2011/8/12 Thomas Braibant <[email protected]>:
> Hi,

Hi!

> During  my summer vacations, I decided to have fun trying to make an
> OCaml binding for a C library (my first time). My requirements were to
> have an "OCaml feeling" (i.e. to have an OCaml interface that looks
> like the library was written in OCaml), and to have good memory
> management (no leaks).
>
> Following the manual, it was easy to get a working binding for a
> subset of the library (enough to follow the tutorial of the given
> library). However, I ended up bitten by a nasty problem.
>
> The OCaml interface looks like this (this is a 2D physic library) :
>
> module Body : sig
> type t (* == body* *)
> val make : ... -> t
> end
>
> module Space : sig
> type t (* == space* *)
> val make : unit -> t
> val add_body : t -> Body.t -> unit
> val step : t -> unit
> end
>
> On the C side, Space.make and Body.make correspond to functions that
> allocates custom blocks that hold space* and body* (the finalizers of
> these custom blocks correspond to the relevant free-ing functions in
> C).
>
> However, this is wrong, since with the following piece of code, the GC
> has the right to remove the bodies once in the loop (there is no more
> reference to them). I end up with a segmentation fault.
>
> let body1 = Body.make ... in
> let body2 = Body.make ... in
> let space = Space.make () in
> let _ = Space.add_body space body1 in
> let _ = Space.add_body space body2 in
> for i = 0 to ... do
>   Space.step space
> done;;
>
> This bodies are not global roots (as far as I understand the
> terminology), so I do not see a way to tell the GC not to free the
> bodies while there is still a reference to the space they have been
> added to. At least, I see no such thing in the documentation.
>
> The solutions I can imagine are:
> - either to define Space.t as a record/tuple that contains a space*
> and an OCaml list of the bodies that have been added. This seems a bit
> of a duplication of the underlying C library.
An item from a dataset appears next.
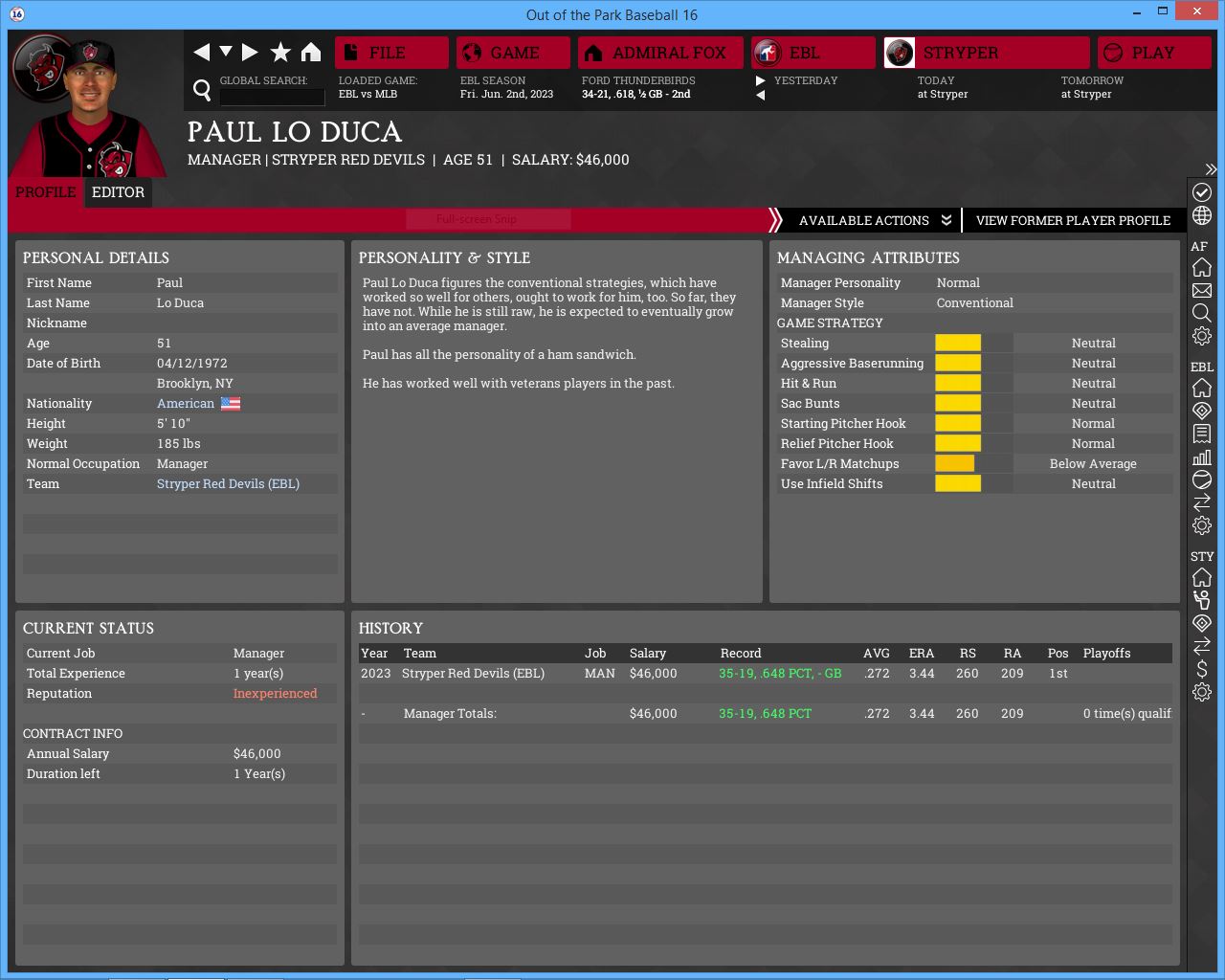Open EBL standings bar chart icon
This screenshot has height=980, width=1225.
pos(1202,457)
This is the solution I go for when there is strong necessity for the
user to control close/collection by himself, i.e. when the ressource
is not a file or something similar.. Otherwise, I use your third
option below..

> - either to use some reference counting and memory management as an
> interface between the target C library, and the OCaml library.
> -  either to require the user to use a "free" OCaml function to do the
> memory management (this does not meet my requirements, but this is how
> my target C library is binded in other functional languages...).